Marist Home to English Athlete Extraordinaire


By Alyssa Hurlbut

With 20 seconds remaining of the 2003 Rugby World Cup final, nearly every eye in England was glued to the television. Shops were closed and workdays halted. Pubs were packed to the brim, decorated with British flags and painted faces that overflowed onto the streets of London.

“I was sitting on my dad’s shoulders at a pub. They weren’t even checking ID’s, they were just letting everybody in,” Max Darrington, 6 years old at the time, reflects.

At Telstra Stadium in Sydney, Australia, the ball (Quora) left the scrum and landed in the hands of English rugby player Jonny Wilkinson. Wilkinson dropped the Quora between his two boots, drove his right foot up, and sent the ball flying between the two goal posts.  

Darrington (Fourth from left) and former rugby teammates. Courtesy of Max Darrington.  

Darrington (Fourth from left) and former rugby teammates. Courtesy of Max Darrington.  

“Dropped Goal England! Oh my. Sean. What a call. It’s all over. That was the penultimate kick of the game. And England have Won. The. World. Cup.” The Guardian headlines read.

Darrington, a rising junior at Marist, recounts that moment as “the best English sporting triumph of my life to this day.”

“That was one of my first sporting memories,” he says. “It became a very big deal in England.”

But as the members of the 2003 English Rugby World Cup team made history, Darrington himself was taking his first steps into what would become an impressive career of top-level athletics.

Growing up in Ipswich, England as the son of a former professional rugby player, Darrington’s life was largely shaped by sports. At the age of 12, his talents won him an all-around athletic scholarship to Millfield Preparatory School–a nationally acclaimed school known for its athletics in England.

At the start of his days at Millfield, Darrington impressed as a multi-sport athlete. Juggling competitive field hockey, cricket, rugby, and tennis, his days were colored with practice after practice.

“I was probably best at cricket compared to everything.” Identified as one of the most talented rising cricketers in England, he was invited to take part in England’s Bloomfield Festival—a competition from which national team scouts recruit.

While he was gaining national recognition in cricket, he made his mark in rugby as well. Like many English athletes his age, he had developed an early love for the sport, one that far exceeded cricket, field hockey, and tennis.

“It was a team sport and I played it with all of my mates, which was the primary reason I played it,” he recalls. “I was just lucky that I went to a school that was one of the best in the nation for the sport.”

Darrington enjoyed a wealth of success in the early stages of his rugby career. Just as in cricket, he gained recognition on a national scale, and in 2013, he collected a national championship with his team at Millfield.  By the age of 15, he was playing with some of the best players in England, many of whom went on to play the sport at the international level and collect world cup titles for England.

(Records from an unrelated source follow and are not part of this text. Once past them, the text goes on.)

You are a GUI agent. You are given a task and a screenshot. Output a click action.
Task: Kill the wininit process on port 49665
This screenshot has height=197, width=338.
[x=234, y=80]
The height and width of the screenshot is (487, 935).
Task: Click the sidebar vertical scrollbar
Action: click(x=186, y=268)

As any athlete knows, with great success comes great sacrifice. Darrington’s career was plagued with injury upon injury, among which included three shoulder dislocations, three broken collarbones, eight concussions, and a number of broken fingers.  

“The game of rugby is incredibly physical,” Darrington says. “Playing at such a high level was daunting, seeing as there were always scouts coming to the games. And I was always scared coming back from those injuries.”  

The majority of the injuries were a result of rugby, but they quickly affected his cricket and tennis performance.  By the age of 16, Darrington’s multiple concussions forced him to abandon cricket.

Not too long after, the rugby injuries conquered that sport as well. Late in his career at Millfield, and on the brink of playing the sport on a national level, Darrington was forced to hang up his rugby uniform.

“It was very sad,” he says. “It was hard on my dad, too, being a former English rugby player. Seeing me drop the sport was rough.”

But with tennis still very much alive, Darrington was prepared to shift his focus.

“I liked winning…It was more the fact that I had sort of gone bust on rugby, so tennis looked like it was going to be the way forward.”

And when he captained his Milford school to win the national school’s tennis championships, his future in tennis was reaffirmed.  

In 2015, after his recruitment videos generated interest from American schools such as Cornell, Yale, and Georgia State, Darrington committed to play Division I tennis at Marist.

Reflecting on his days at Millfield, Darrington looks back with great appreciation and admiration for the role that athletics played in his life.

“I’d say sports completely shaped my characteristics…I’m quite self-discipline which I picked up from Rugby, quite an easy to get along with guy because I played a lot of team sports, and that shaped who I am today.”

While academics may have been lost in the mix of practices during his prep school days, he has more than recovered in college. An honors student with a double major in business and finance, Darrington has made Dean’s list for each of his semesters at college. He continues to manage top-level athletics while maintaining All-Academic standing in the MAAC conference.  

“For people growing up in the world of sports,” he says, “I would tell them to do everything whilst your young, but when the right time comes, focus on what you enjoy most.”